On Christmas week, Facebook suspended the account of Christian evangelist and philanthropist Franklin Graham — son of the late evangelical giant Billy Graham — for a 2016 post about North Carolina's bathroom bill. Facebook blocked him for 24 hours, but rescinded the ban and apologized. Even so, the action is likely to spark an uproar across the Christian community.So some mid-level busybody millennial tech-bureaucrats decided to fire a warning shot across a prominent Christian's bow during Christmas week. Pure coincidence, huh? And keep in mind that the Facebook higher-ups are simply playing good cop-bad cop in rescinding the ban. The tech monoculture has made somewhat more progress with the atheist-libertarians like Carl Benjamin on the self-styled "intellectual dark web", but they're employing the same formulas and same strategies with Franklin Graham, and this simply isn't the last time they'll use it. As a matter of policy, they'll continue to ban "hate speech" as they arbitrarily define it, and they'll "rescind" such bans based on their whims and what they had for breakfast.

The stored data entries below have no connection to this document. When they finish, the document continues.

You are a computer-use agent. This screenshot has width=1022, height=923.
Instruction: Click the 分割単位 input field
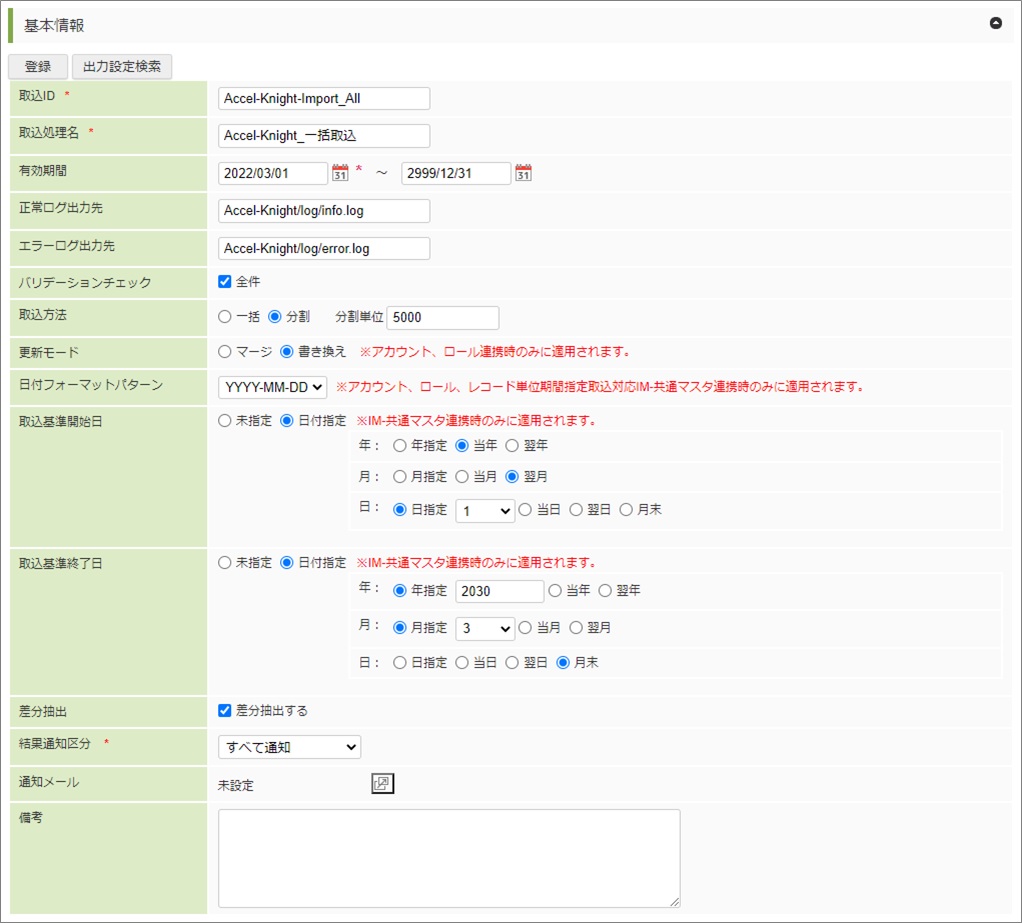tap(442, 317)
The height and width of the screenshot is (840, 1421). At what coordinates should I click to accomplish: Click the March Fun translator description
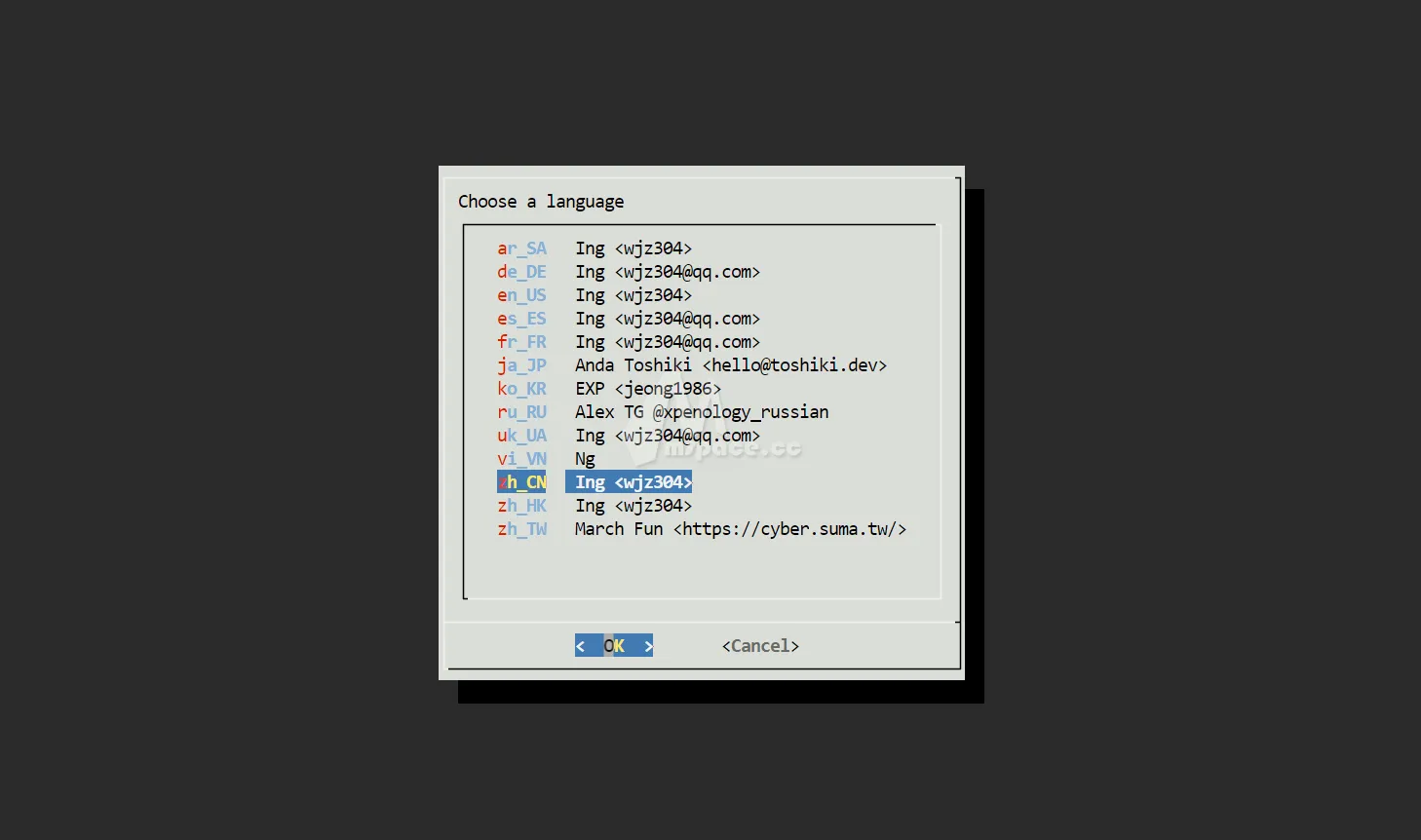click(740, 529)
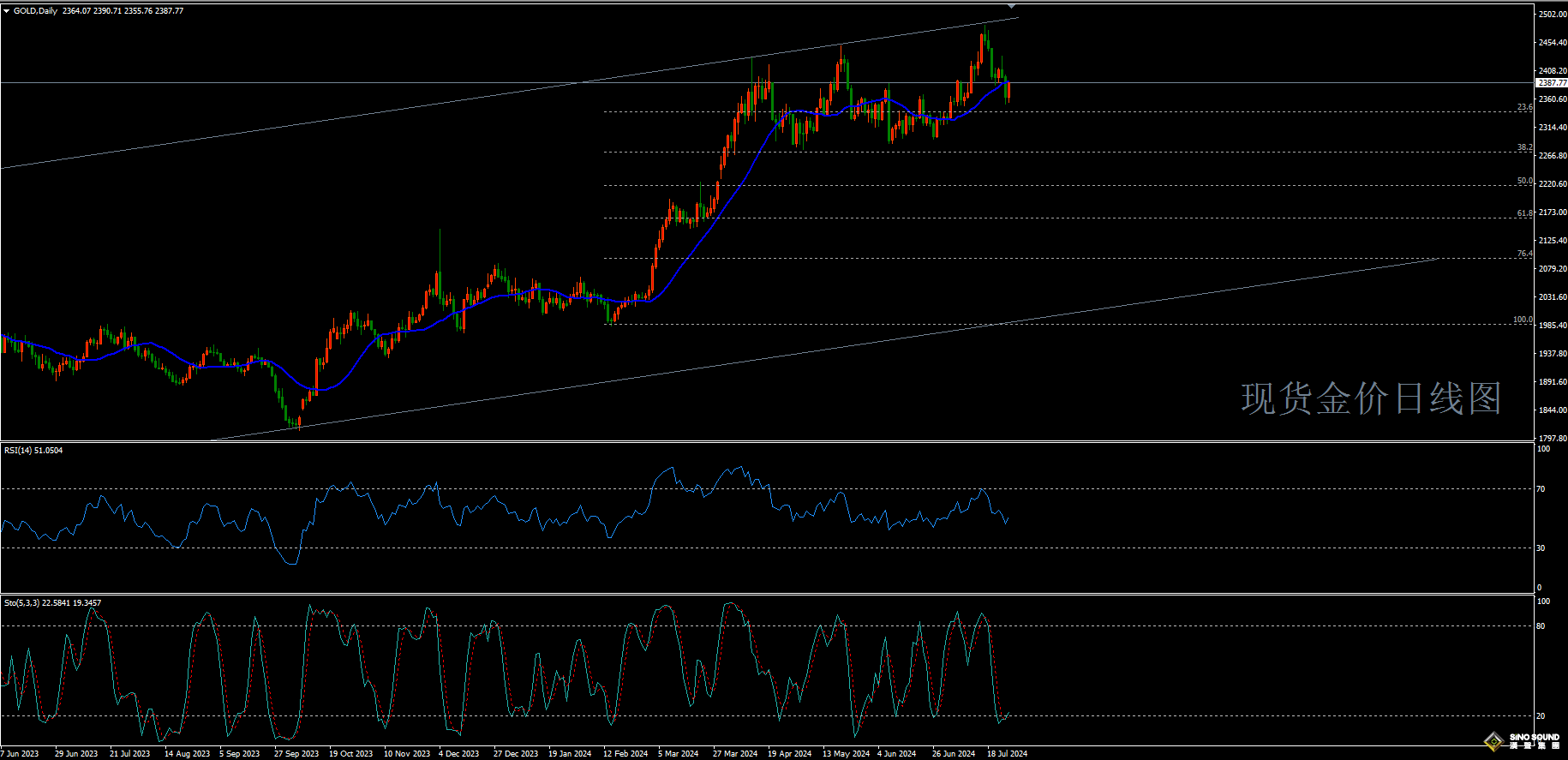Viewport: 1568px width, 760px height.
Task: Click the 100.0 Fibonacci level label
Action: coord(1522,320)
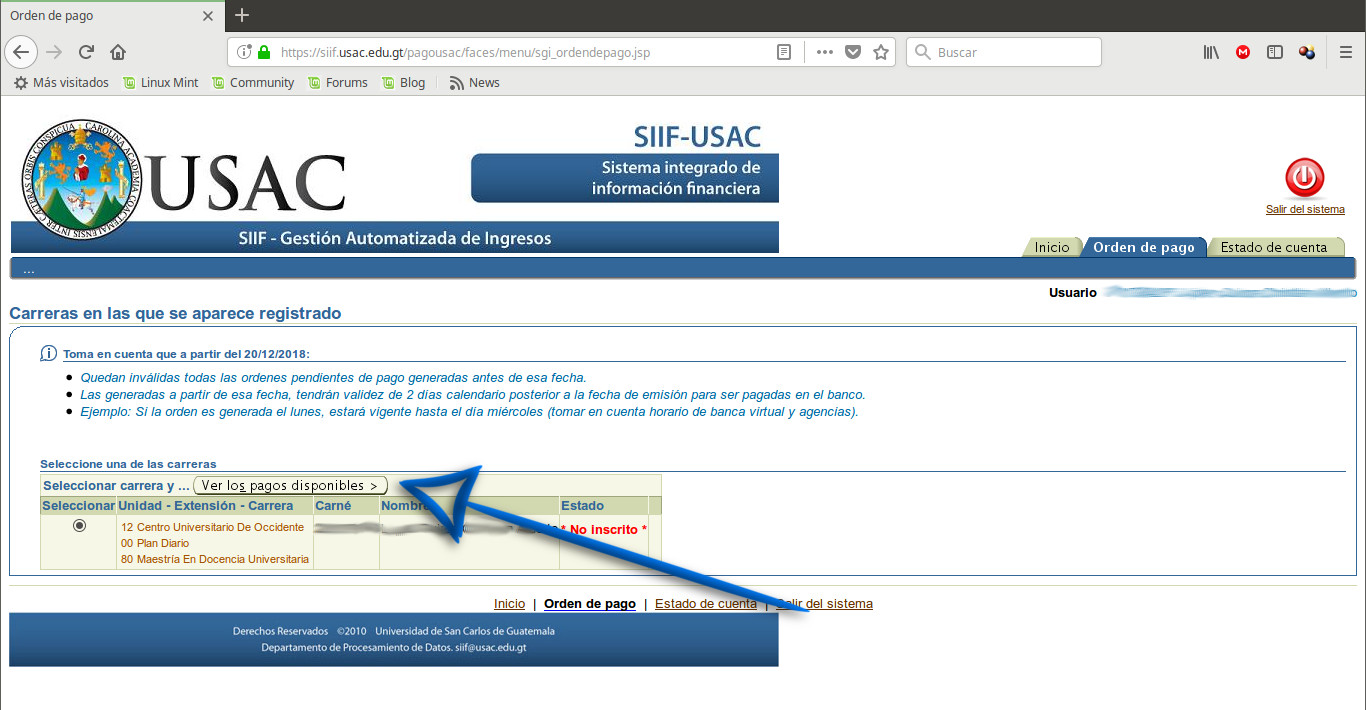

CCC 2357-58 is going to be a target, depend on it. Given the precedent with Carl Benjamin, Fr X can focus his YouTube channel on issues like angels or the Immaculate Conception and come nowhere near same-sex attraction, but because his organization calls it "objectively disordered", he's guilty of "hate speech" whatever he said or didn't say on YouTube. This is going to happen. The surprise for me is why it hasn't already. Depend on it, it will.
Corporations have a legal and fiduciary responsibility to plan for how hurricanes, earthquakes, civil disturbances, and other potential disruptions will potentially affect their operations and have policies and plans in place for responding to them when they happen. In many cases, such plans have been implemented in disaster situations, and companies like banks and utilities have responded and recovered very well.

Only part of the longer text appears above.